A continuación volvió a escrutar la zona entera del pub, con el corazón latiendo a un ritmo aterrador. No estaba allí, gracias a Dios. Para cuando alcanzó el corto pasillo que llevaba al baño, estuvo a punto de echar a correr. Empujó la puerta, rezó una silenciosa plegaria de agradecimiento al ver el servicio vacío y se pasó una mano por los ojos. –Menos mal. Una vez que su corazón dejó de galopar como un loco, dejó el bolso a un lado y se lavó las manos. La sensación del agua helada la hizo sentirse mejor. –Todo va a salir bien –musitó, intentando convencerse a sí misma de que estaba lista para volver a salir. Pero cuando descubrió su mirada desorbitada en el espejo y descubrió lo muy pálida que estaba, comprendió que iba a necesitar algunos minutos más. Apoyándose con ambas manos en el lavabo, se inclinó hacia delante. –Todo va a salir bien –se repitió.

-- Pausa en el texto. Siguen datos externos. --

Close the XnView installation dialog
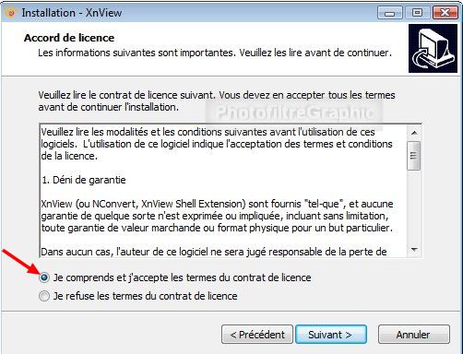This screenshot has height=354, width=463. pyautogui.click(x=445, y=13)
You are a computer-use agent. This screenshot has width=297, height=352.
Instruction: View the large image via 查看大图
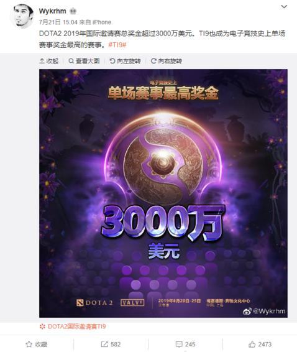(x=84, y=61)
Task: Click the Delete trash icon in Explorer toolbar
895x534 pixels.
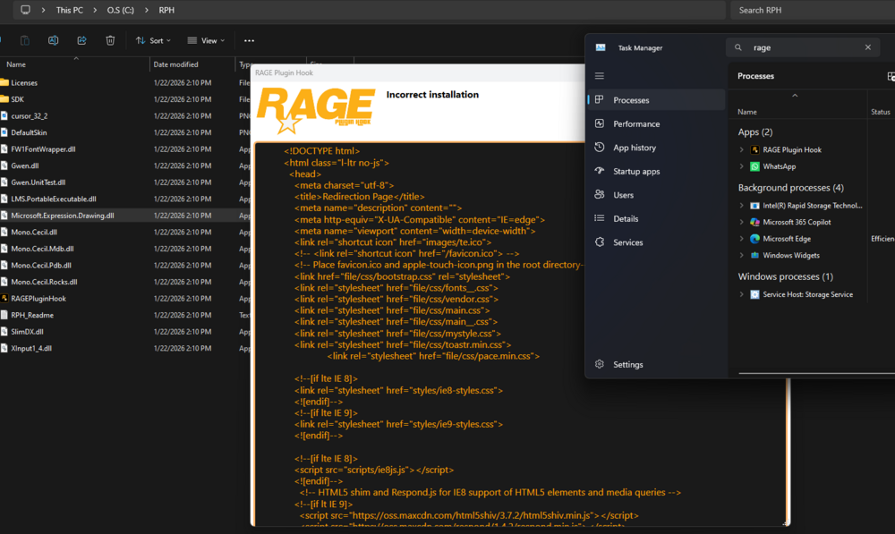Action: click(x=110, y=40)
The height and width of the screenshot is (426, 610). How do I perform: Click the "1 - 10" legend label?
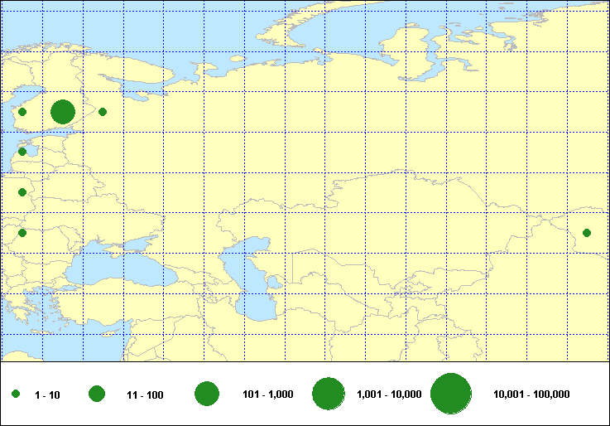tap(48, 395)
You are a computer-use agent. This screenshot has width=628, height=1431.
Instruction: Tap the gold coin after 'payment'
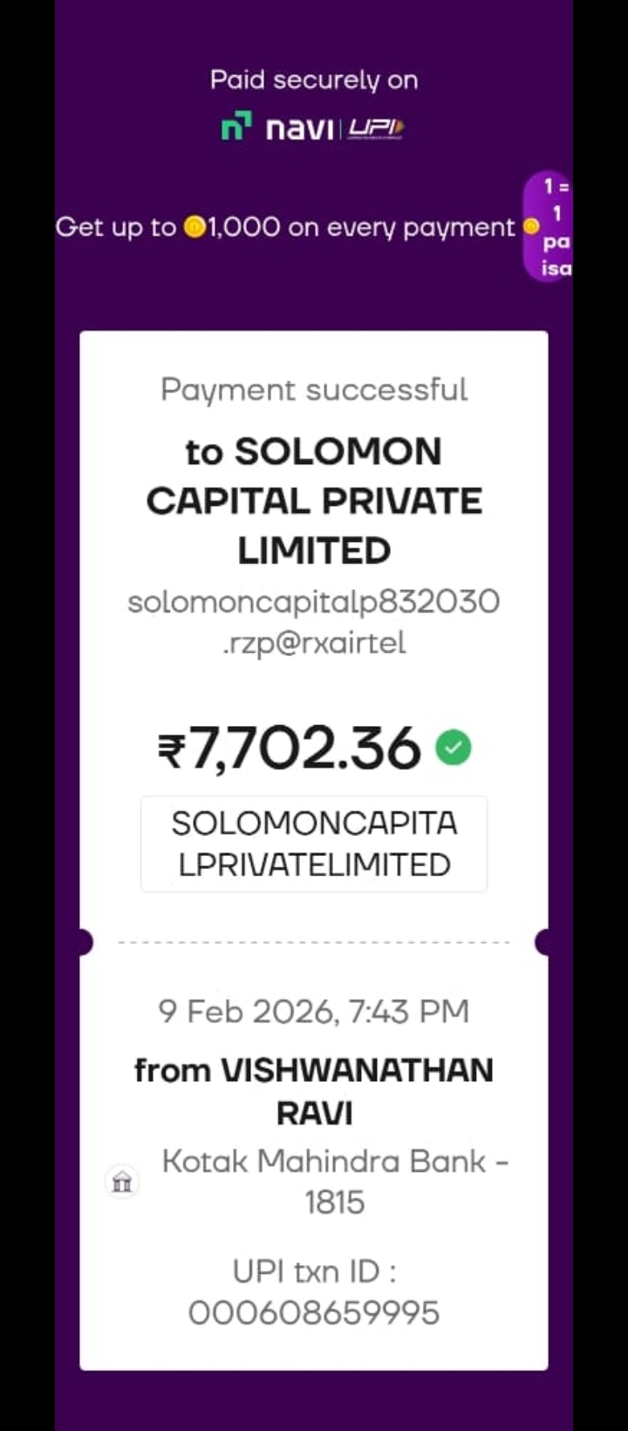pos(531,228)
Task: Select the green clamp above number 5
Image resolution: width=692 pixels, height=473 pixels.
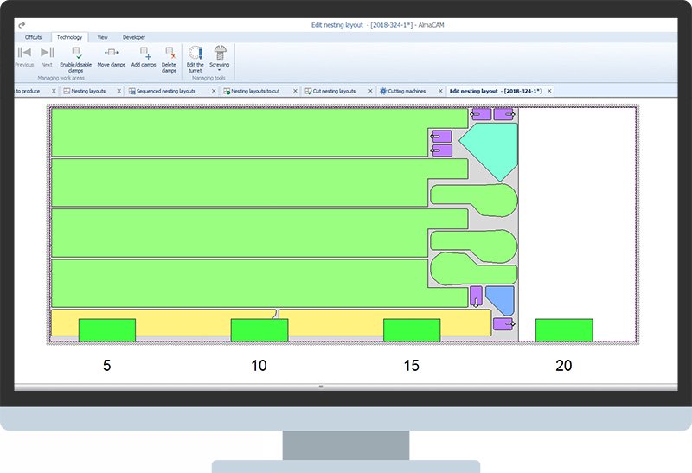Action: point(107,330)
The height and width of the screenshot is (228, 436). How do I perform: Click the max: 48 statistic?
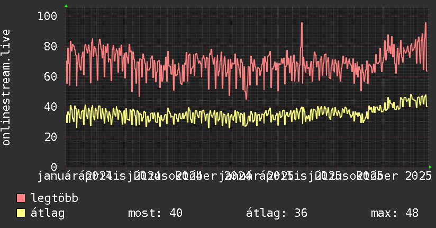tap(395, 213)
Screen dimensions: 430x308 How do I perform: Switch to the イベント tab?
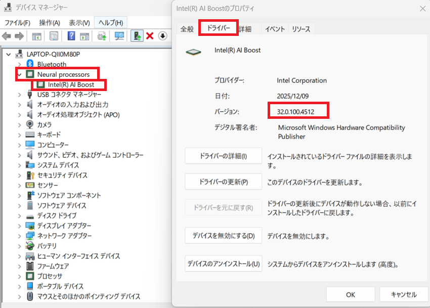tap(275, 29)
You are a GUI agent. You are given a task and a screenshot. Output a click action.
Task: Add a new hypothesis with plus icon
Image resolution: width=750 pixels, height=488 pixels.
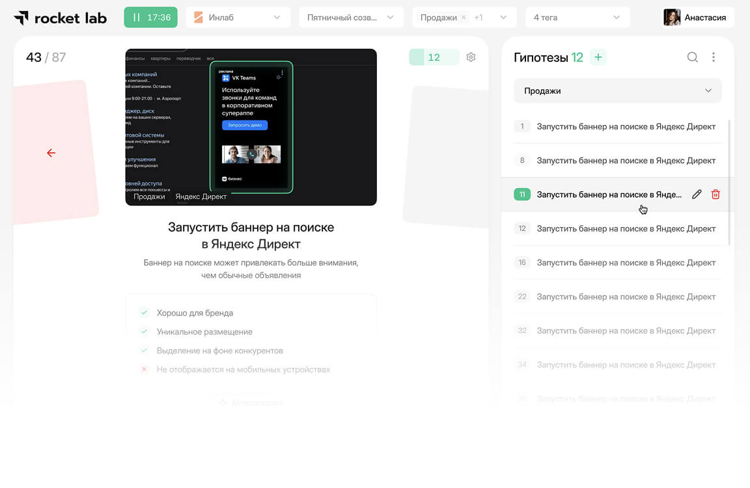coord(598,57)
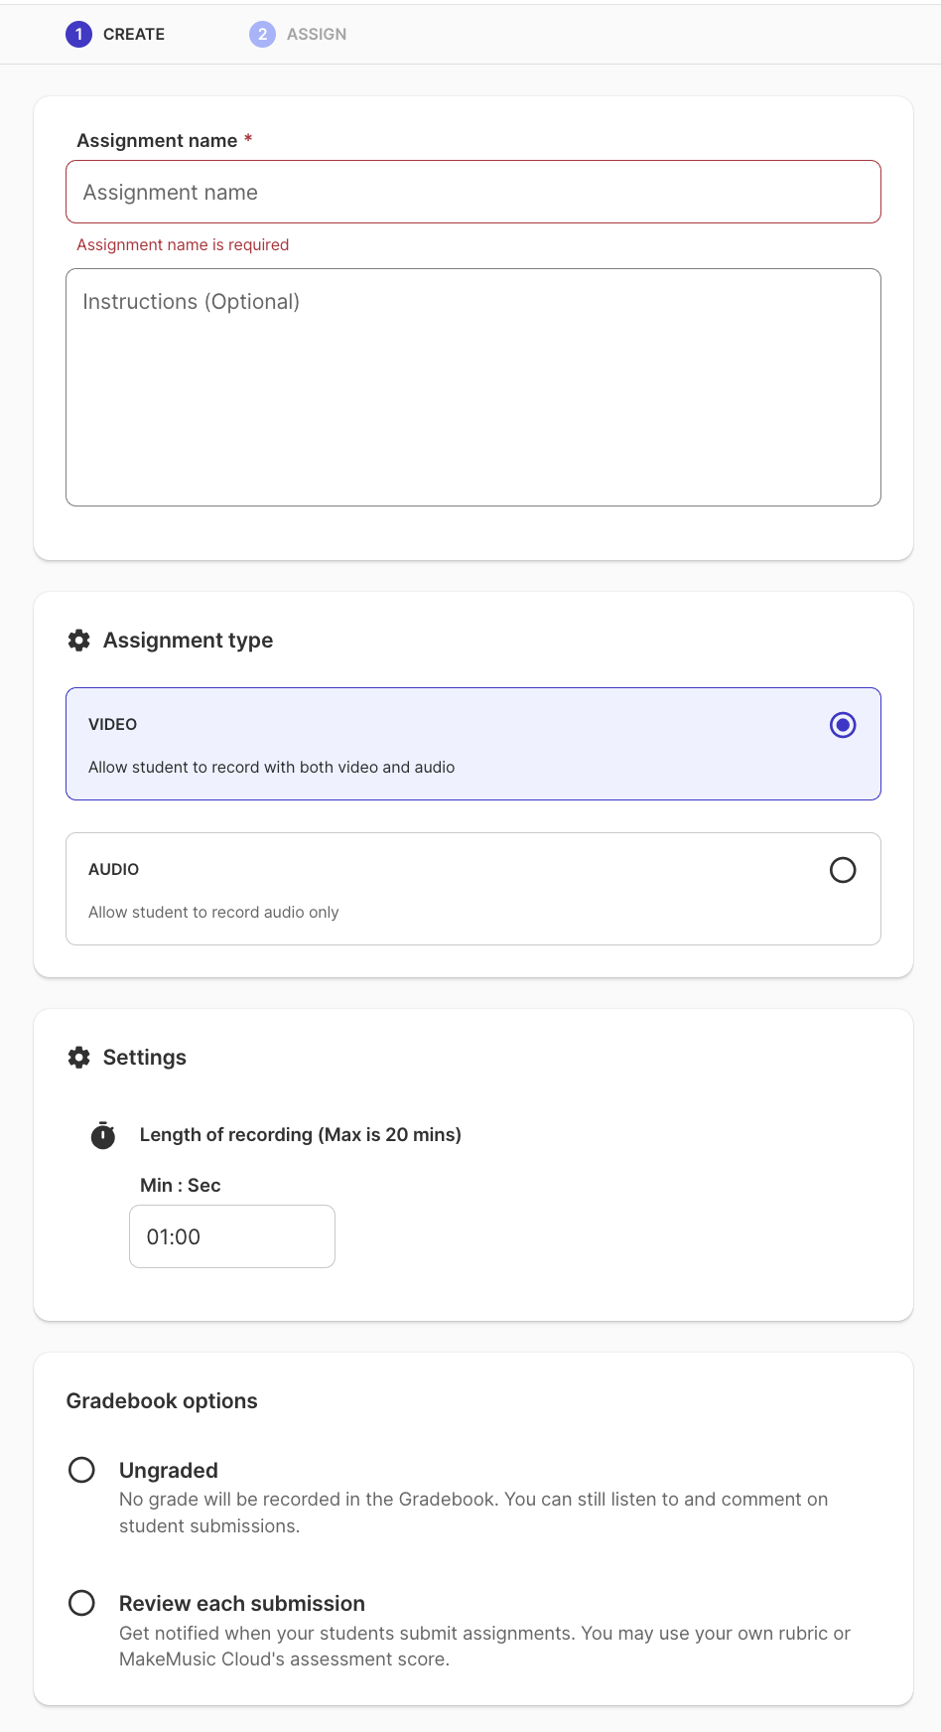Click the step 1 circle indicator

pos(78,34)
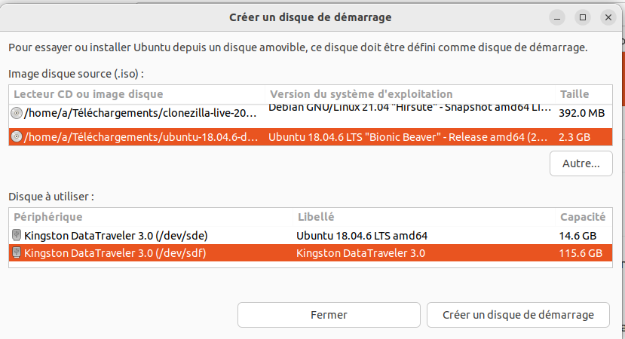Close the startup disk creator window
The width and height of the screenshot is (625, 339).
point(608,17)
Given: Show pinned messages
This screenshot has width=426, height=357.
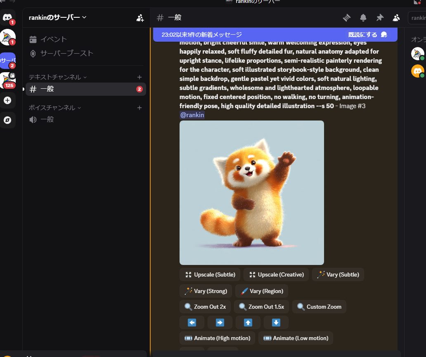Looking at the screenshot, I should (x=379, y=18).

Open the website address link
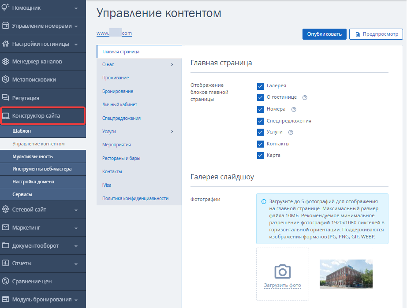pyautogui.click(x=114, y=33)
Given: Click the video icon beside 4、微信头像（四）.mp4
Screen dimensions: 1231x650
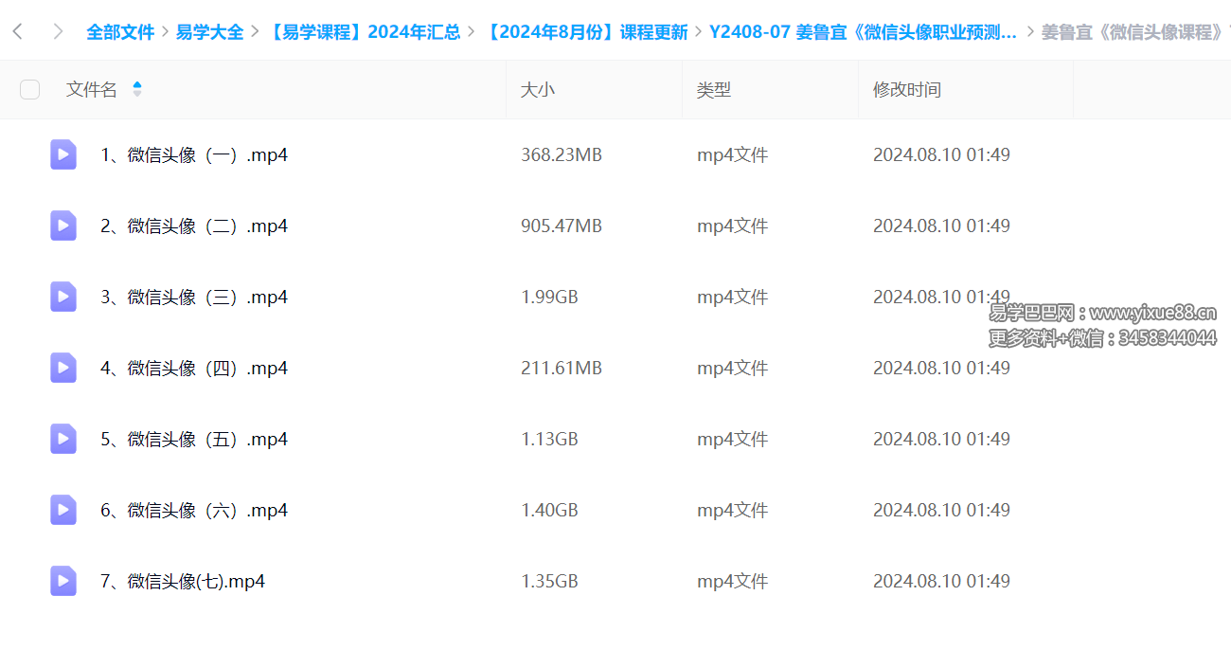Looking at the screenshot, I should [62, 368].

Dos minutos más, y se marcharía con la cabeza bien alta y el corazón en su justo lugar. Y ya no volvería a pensar en Jamie Donovan por esa noche. Que Dios lo librara de las mujeres sexualmente liberadas. Eric Donovan se cruzó de brazos y miró ceñudo sus zapatos, mientras intentaba procesar lo que acababa de oír de su maestro cervecero. –Wallace, no te entiendo. Faron está aquí con su marido. Su marido. ¿Cómo puede molestarte eso? ¡Si está casada con ese hombre! –¡Ese tipo es un canalla donjuanesco! –gritó Wallace, alzando el puño y blandiéndolo en dirección a la zona del pub con el rostro rojo de rabia. ¿Un canalla? Eric se pasó una mano por el pelo. –Perdona, pero no lo entiendo. Esos dos son una pareja abierta, liberal. De hecho, tú mismo estás saliendo con Faron, así que… ¿cómo puedes decir que su marido la está engañando?